YOUR ASSIGNMENT: Please filter the data down to the lines that include the word "Given" and copy them.

Records from a dataset:
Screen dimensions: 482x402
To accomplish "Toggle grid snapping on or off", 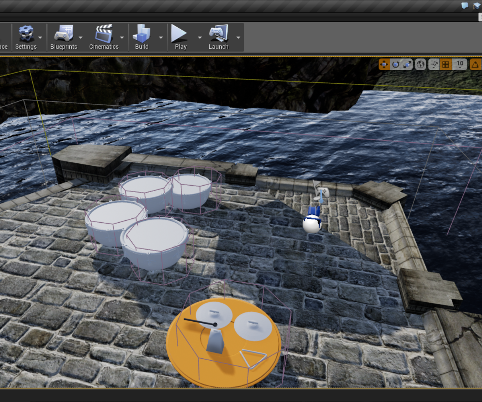I will (x=445, y=64).
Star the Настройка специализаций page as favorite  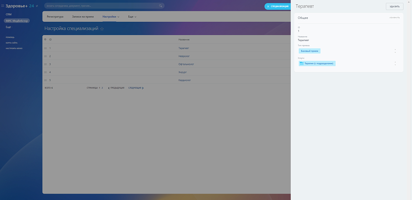point(102,29)
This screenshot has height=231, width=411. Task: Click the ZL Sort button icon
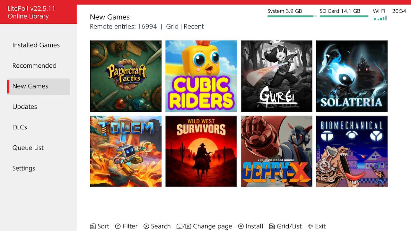tap(93, 226)

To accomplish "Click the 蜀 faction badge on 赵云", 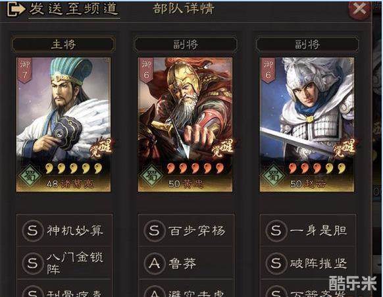I will tap(273, 176).
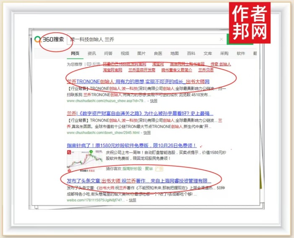Viewport: 294px width, 238px height.
Task: Switch to the 资讯 tab
Action: [92, 54]
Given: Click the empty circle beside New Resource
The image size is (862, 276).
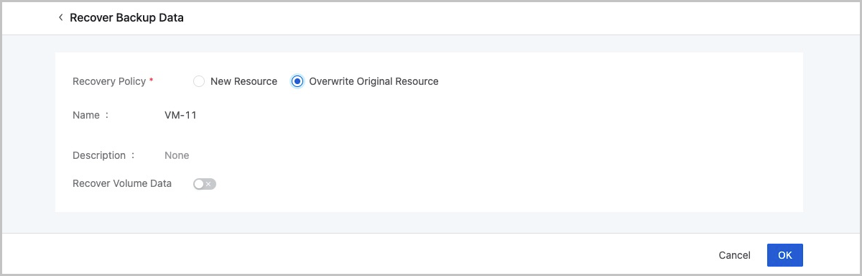Looking at the screenshot, I should pos(199,81).
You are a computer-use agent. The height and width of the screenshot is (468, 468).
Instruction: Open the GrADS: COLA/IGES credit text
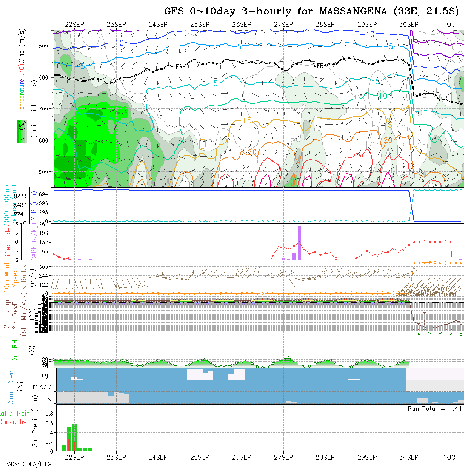pyautogui.click(x=26, y=464)
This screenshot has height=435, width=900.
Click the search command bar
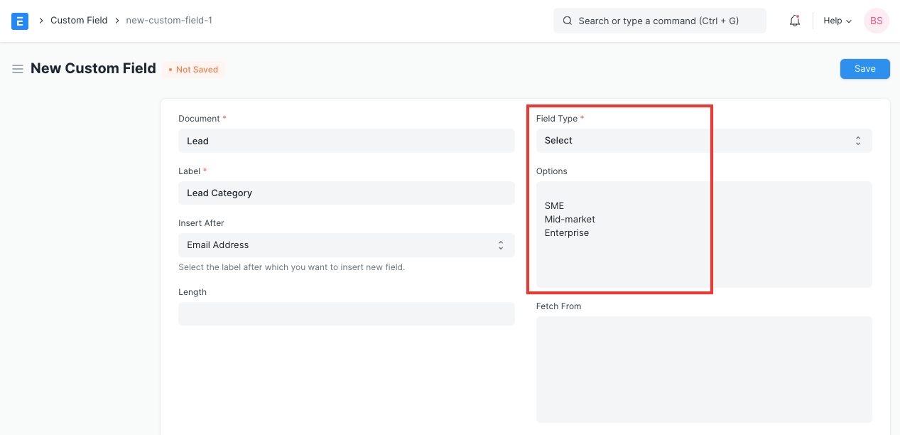coord(659,21)
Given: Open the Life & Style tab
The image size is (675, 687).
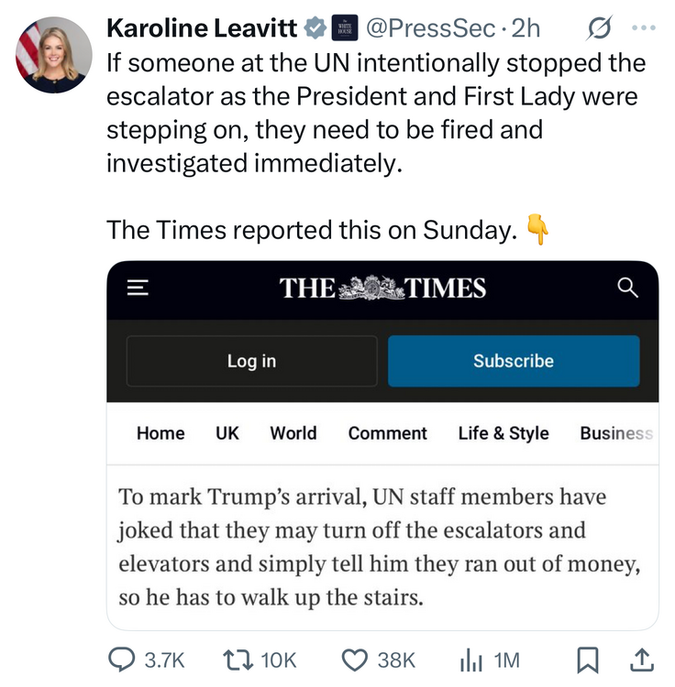Looking at the screenshot, I should 503,433.
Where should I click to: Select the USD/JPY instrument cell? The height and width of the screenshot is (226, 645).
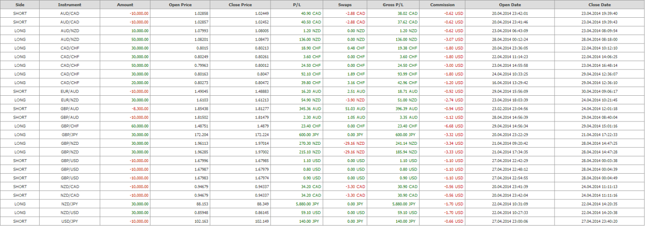[x=69, y=221]
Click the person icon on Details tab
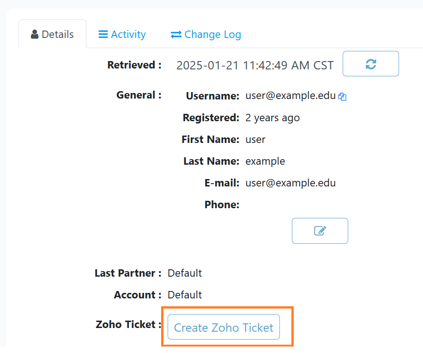423x353 pixels. (35, 34)
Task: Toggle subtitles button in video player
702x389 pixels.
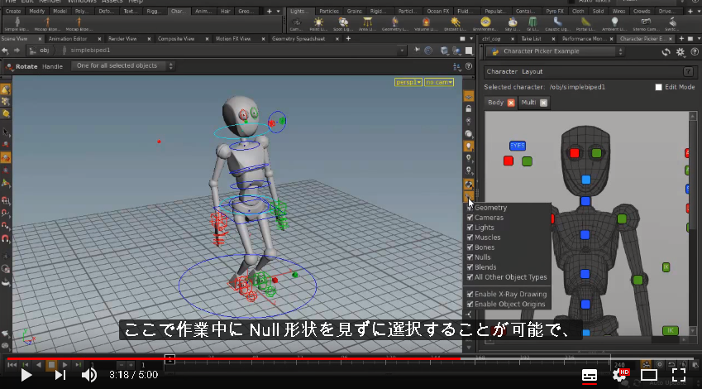Action: [x=590, y=375]
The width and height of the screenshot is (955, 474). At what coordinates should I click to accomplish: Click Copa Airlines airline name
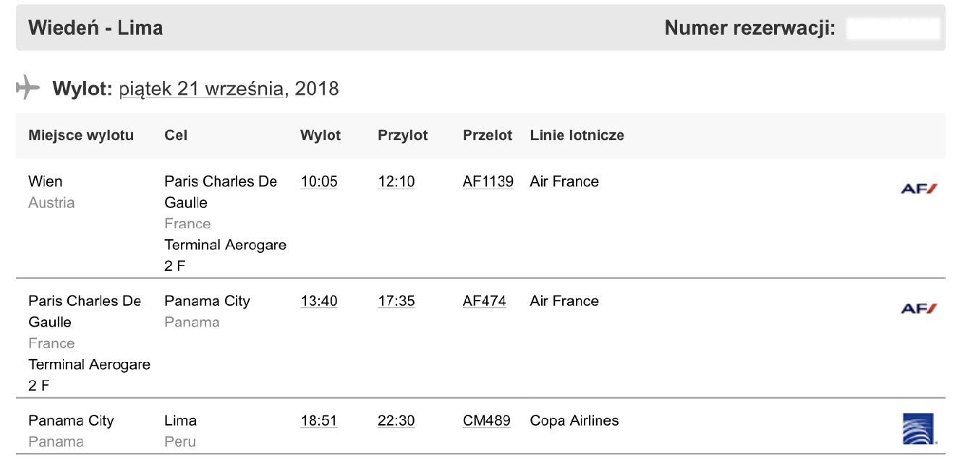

WRITTEN SOLUTION:
Given: Click the empty circle beside New Resource
Given: Open the Life & Style tab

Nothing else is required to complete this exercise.